● Exercise data
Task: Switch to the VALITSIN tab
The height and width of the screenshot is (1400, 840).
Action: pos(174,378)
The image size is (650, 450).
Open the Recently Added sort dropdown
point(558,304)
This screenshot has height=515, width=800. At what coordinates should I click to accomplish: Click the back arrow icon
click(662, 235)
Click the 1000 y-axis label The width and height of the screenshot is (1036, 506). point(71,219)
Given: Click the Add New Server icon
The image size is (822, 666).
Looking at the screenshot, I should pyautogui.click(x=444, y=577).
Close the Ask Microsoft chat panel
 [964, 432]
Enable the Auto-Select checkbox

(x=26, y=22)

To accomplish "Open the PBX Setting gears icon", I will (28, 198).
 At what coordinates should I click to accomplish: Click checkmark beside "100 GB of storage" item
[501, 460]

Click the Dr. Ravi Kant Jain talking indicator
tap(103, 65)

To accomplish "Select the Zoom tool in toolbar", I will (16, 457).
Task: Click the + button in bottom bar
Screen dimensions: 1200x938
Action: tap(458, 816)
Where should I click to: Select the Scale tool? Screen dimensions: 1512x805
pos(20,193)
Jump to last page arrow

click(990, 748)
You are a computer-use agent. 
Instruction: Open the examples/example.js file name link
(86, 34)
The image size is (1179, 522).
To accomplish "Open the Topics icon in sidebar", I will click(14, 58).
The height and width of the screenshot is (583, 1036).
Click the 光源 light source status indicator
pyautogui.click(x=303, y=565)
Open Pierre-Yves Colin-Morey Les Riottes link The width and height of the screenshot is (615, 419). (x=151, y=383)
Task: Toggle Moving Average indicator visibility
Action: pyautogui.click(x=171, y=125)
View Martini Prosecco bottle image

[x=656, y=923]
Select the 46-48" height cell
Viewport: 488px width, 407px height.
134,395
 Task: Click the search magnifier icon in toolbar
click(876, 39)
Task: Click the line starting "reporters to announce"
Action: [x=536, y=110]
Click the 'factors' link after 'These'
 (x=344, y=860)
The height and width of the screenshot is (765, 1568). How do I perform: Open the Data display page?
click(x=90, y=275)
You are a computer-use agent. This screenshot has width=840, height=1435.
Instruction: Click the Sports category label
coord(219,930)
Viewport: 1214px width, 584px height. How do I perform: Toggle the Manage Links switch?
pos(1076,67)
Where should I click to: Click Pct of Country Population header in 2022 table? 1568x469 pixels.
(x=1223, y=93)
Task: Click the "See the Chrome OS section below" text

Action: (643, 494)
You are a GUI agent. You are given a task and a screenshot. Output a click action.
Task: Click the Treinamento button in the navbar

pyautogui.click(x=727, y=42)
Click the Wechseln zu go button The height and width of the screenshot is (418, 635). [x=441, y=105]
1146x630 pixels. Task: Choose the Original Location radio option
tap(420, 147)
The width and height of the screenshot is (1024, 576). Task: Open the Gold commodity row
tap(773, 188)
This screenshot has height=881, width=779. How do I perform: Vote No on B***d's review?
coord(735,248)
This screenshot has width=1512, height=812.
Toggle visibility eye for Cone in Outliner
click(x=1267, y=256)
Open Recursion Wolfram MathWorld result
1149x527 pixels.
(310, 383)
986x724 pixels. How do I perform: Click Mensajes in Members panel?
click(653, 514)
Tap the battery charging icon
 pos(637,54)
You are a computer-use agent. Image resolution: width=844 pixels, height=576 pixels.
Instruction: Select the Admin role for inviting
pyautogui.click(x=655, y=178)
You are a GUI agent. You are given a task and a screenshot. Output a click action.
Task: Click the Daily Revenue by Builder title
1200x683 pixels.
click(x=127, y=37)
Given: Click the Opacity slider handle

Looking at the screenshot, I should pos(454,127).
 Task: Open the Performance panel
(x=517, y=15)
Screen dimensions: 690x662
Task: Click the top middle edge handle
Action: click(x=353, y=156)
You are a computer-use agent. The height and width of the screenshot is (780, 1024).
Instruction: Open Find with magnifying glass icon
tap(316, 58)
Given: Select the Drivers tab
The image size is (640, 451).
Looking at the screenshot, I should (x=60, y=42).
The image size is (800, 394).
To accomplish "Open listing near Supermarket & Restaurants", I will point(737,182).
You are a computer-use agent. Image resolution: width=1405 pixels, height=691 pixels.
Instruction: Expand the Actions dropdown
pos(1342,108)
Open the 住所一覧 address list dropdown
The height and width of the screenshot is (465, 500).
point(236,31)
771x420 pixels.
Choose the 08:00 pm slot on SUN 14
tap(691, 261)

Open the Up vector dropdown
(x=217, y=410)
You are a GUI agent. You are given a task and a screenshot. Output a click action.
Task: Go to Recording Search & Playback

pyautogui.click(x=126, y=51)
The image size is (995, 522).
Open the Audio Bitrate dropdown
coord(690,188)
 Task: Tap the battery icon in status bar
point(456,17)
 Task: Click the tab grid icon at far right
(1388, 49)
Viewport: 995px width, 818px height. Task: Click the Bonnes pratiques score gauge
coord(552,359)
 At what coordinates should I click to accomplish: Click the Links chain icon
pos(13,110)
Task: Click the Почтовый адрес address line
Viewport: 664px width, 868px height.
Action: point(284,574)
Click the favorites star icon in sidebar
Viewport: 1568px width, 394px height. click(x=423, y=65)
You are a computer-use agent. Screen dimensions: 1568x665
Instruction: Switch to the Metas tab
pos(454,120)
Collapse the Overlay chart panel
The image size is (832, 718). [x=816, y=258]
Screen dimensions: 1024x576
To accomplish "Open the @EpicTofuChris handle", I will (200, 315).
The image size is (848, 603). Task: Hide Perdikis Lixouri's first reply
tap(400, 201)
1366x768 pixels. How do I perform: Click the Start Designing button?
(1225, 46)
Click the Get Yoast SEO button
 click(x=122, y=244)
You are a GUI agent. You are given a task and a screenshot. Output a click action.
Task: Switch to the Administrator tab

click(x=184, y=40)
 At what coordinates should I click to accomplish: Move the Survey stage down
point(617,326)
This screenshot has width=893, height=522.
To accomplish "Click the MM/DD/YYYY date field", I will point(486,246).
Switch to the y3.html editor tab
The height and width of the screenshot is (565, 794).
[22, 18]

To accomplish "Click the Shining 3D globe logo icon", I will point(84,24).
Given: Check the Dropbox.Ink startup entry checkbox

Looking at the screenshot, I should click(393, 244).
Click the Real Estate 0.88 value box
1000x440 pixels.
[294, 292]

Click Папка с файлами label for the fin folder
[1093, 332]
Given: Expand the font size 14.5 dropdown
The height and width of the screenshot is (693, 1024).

● What to work on
Where the string "resolution" turns up in a line of the data above, copy that whole line.

● Result of this exercise
You are a computer-use agent. Image resolution: width=844 pixels, height=576 pixels.
You are a computer-use agent. Image resolution: width=1405 pixels, height=691 pixels.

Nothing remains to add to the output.